Passage provided:

▽

Severe malaria causes over 400 000 deaths a year, mainly in African children. Malaria is a complex disease, with different symptoms appearing at different times in different patients. This makes it hard to assign risks and optimise treatments for individual patients. The current World Health Organisation (WHO) guidelines take a very “broad-strokes” approach, based on a small number of key features. Unfortunately, treatments based on these guidelines may experience limited success – malaria can vary substantially patient-to-patient, and what works for one may not work for others.
In this project, we asked whether we could use data science and machine learning to gain more detailed and predictive insight about malaria progression and prognosis. We work in a “precision healthcare” paradigm, using mathematical approaches to harness a large dataset on clinical malaria presentations. This dataset included incomplete observations of the clinical presentations of 2 904 children with severe malaria, as well as their survival outcome. 38 features were recorded, of many different types, ranging from simple “is the patient coughing?” to detailed measurements of haemoglobin and parasite levels in blood.

△

What the task asks:
Copy out the whole text on severe malaria in children word for word. You won't need the entries for anything here.

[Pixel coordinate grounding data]
▽

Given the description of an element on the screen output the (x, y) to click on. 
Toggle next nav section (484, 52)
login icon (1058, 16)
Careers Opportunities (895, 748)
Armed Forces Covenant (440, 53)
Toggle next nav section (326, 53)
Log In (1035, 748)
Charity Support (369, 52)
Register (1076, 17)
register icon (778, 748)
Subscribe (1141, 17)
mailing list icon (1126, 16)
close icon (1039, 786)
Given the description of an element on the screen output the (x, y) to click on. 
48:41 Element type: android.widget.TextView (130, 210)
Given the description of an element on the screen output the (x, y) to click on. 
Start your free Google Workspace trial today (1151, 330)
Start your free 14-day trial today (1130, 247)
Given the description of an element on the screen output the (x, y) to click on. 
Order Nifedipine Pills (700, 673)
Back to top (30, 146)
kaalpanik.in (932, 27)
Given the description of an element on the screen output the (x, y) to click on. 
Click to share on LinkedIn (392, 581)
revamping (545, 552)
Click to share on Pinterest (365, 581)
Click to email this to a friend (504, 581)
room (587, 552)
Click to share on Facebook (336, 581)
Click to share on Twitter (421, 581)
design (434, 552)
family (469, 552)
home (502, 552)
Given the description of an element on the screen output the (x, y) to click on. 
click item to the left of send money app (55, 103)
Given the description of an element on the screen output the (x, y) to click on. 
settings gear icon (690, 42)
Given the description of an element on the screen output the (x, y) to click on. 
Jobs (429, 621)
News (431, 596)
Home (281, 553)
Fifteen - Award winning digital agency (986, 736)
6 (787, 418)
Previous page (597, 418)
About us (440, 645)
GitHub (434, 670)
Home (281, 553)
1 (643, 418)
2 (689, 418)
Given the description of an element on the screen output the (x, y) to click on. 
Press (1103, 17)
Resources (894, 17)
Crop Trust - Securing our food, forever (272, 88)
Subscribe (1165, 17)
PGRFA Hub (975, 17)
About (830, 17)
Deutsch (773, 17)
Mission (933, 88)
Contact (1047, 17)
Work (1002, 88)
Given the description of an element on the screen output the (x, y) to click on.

△

Solution for this task:
Severe malaria causes over 400 000 deaths a year, mainly in African children. Malaria is a complex disease, with different symptoms appearing at different times in different patients. This makes it hard to assign risks and optimise treatments for individual patients. The current World Health Organisation (WHO) guidelines take a very “broad-strokes” approach, based on a small number of key features. Unfortunately, treatments based on these guidelines may experience limited success – malaria can vary substantially patient-to-patient, and what works for one may not work for others.
In this project, we asked whether we could use data science and machine learning to gain more detailed and predictive insight about malaria progression and prognosis. We work in a “precision healthcare” paradigm, using mathematical approaches to harness a large dataset on clinical malaria presentations. This dataset included incomplete observations of the clinical presentations of 2 904 children with severe malaria, as well as their survival outcome. 38 features were recorded, of many different types, ranging from simple “is the patient coughing?” to detailed measurements of haemoglobin and parasite levels in blood.